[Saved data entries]
* * *

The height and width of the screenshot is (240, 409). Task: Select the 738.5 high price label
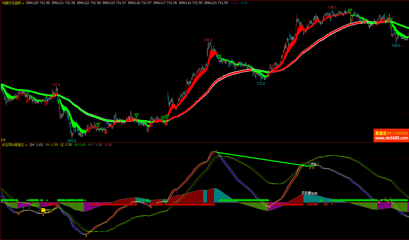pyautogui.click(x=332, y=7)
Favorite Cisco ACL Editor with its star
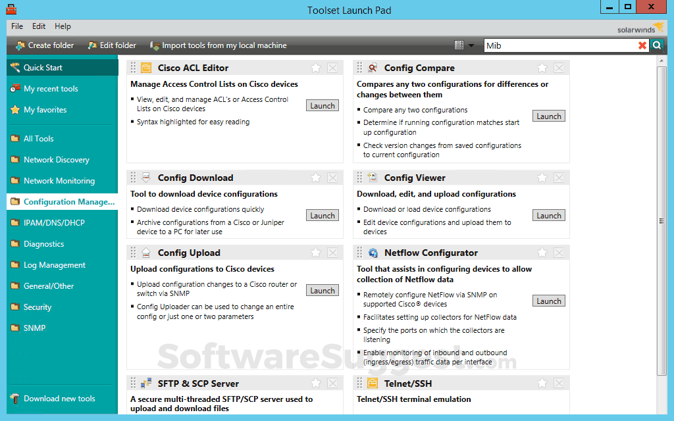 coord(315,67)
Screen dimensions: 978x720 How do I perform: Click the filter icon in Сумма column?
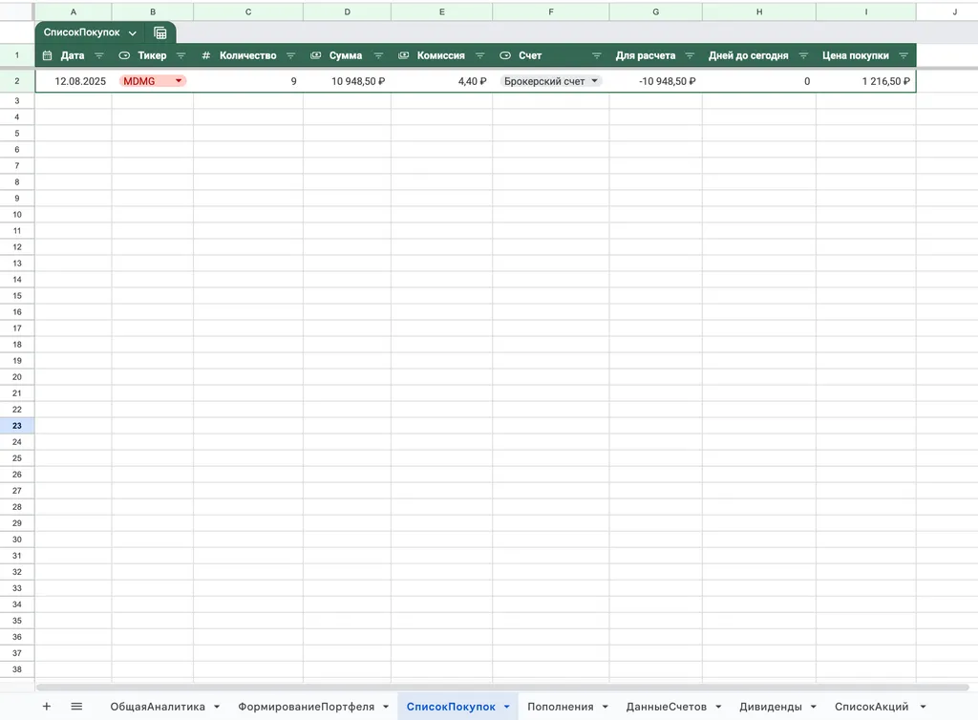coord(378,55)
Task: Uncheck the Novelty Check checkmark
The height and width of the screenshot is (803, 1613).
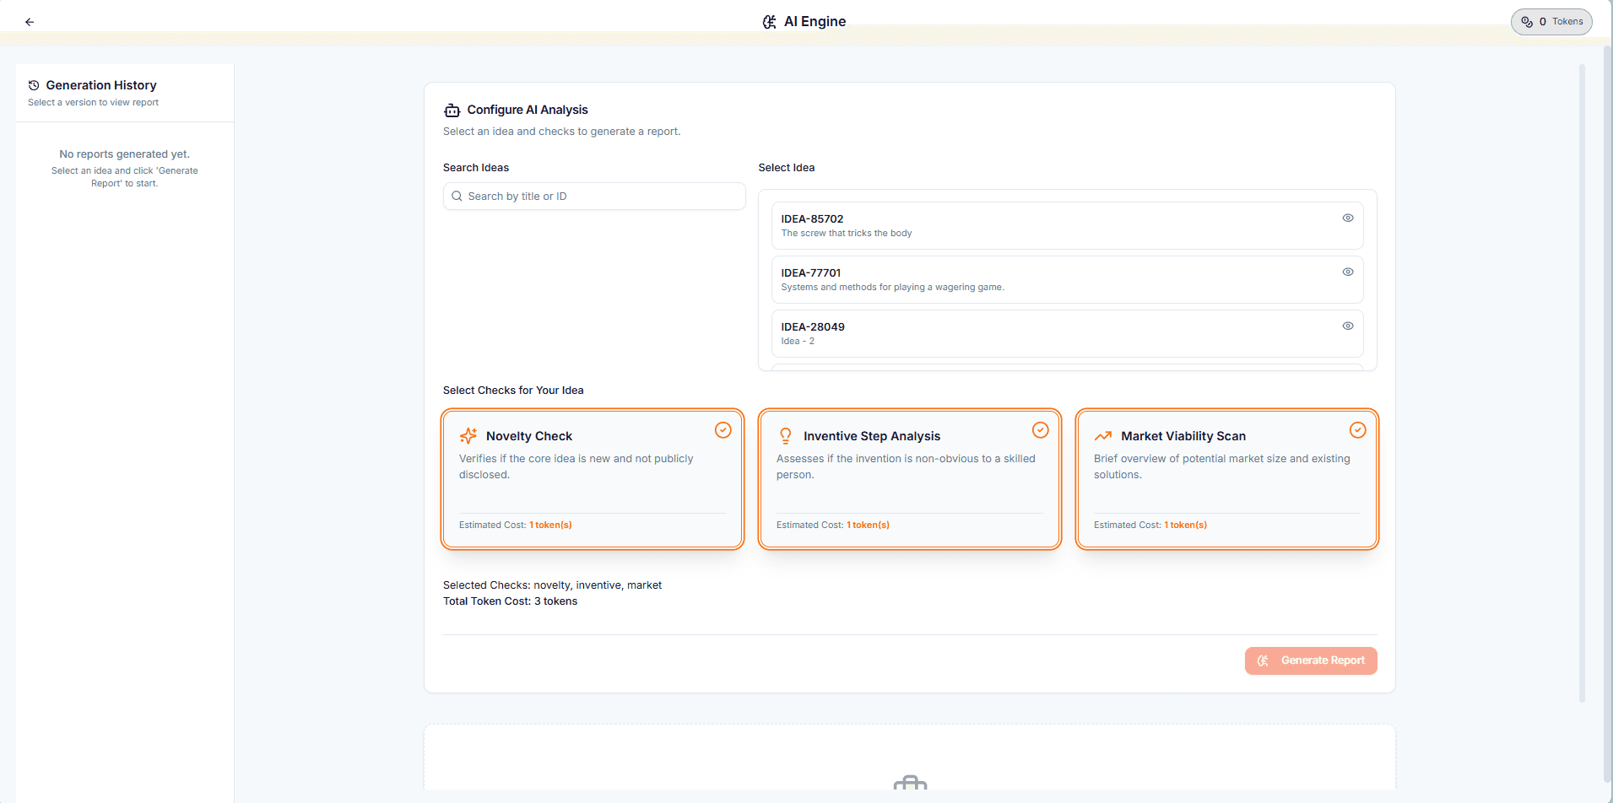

* * *

= WHAT THE TASK ASKS =
With the pictures omitted, restate every entry above word for word.

= SOLUTION TO THE PROBLEM =
The height and width of the screenshot is (240, 409). Task: Select the 738.5 high price label
pyautogui.click(x=332, y=7)
Favorite Cisco ACL Editor with its star
 coord(315,67)
Screen dimensions: 978x720 How do I perform: Click the filter icon in Сумма column?
coord(378,55)
Task: Uncheck the Novelty Check checkmark
The height and width of the screenshot is (803, 1613).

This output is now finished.